O custo da cesta básica aumentou em 17 capitais brasileiras no mês de junho, segundo levantamento divulgado pelo Departamento Intersindical de Estatística e Estudos Socioeconômicos (Dieese). Nas demais capitais e no Distrito Federal, houve redução nos preços.
A maior alta foi registrada em Boa Vista, com avanço de 3,28%, seguida por Palmas (3,01%), Rio Branco (2,20%) e Porto Alegre (2,18%). Já as maiores quedas ocorreram em João Pessoa (-3,97%), Recife (-3,62%) e Maceió (-3,61%).
No acumulado do primeiro semestre, todas as capitais pesquisadas apresentaram aumento no custo da cesta básica. As variações vão de 4,02%, em São Luís, até 21,48%, em Fortaleza.
Entre os produtos que mais pressionaram os preços está o feijão, que ficou mais caro em todas as cidades analisadas. De acordo com o Dieese, a alta é reflexo da redução da área plantada e dos impactos climáticos sobre as duas primeiras safras do ano. Arroz agulhinha, carne bovina de primeira e leite integral também registraram aumento.

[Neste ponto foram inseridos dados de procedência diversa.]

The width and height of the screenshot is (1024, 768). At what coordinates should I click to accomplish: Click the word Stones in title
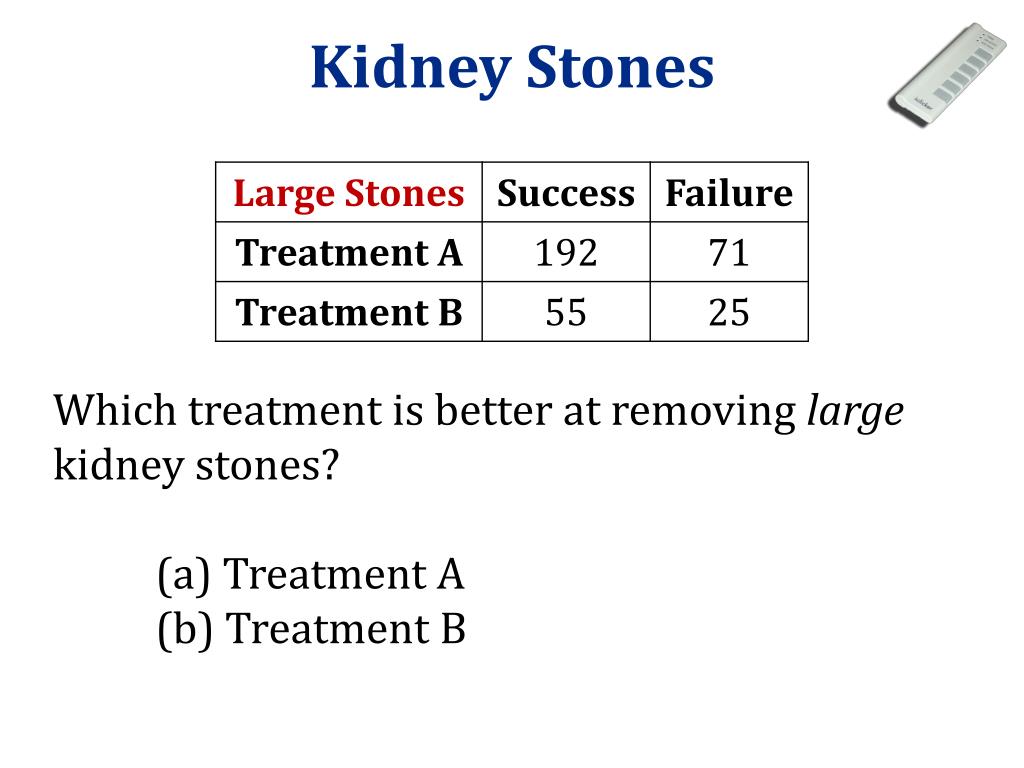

São Paulo liderou o ranking da cesta básica mais cara do país em junho, com custo médio de R$ 965,47. Na sequência aparecem Cuiabá (R$ 937,93), Rio de Janeiro (R$ 920,94) e Florianópolis (R$ 918,42).
Entre as capitais com menor custo da cesta estão Aracaju (R$ 630,40), São Luís (R$ 654,73), Maceió (R$ 671,41) e Natal (R$ 686,07).
Com base no valor da cesta em São Paulo e considerando as despesas essenciais previstas na Constituição, o Dieese estima que o salário mínimo necessário para atender às necessidades de uma família deveria ser de R$ 8.110,92, cerca de cinco vezes superior ao salário mínimo vigente, de R$ 1.621.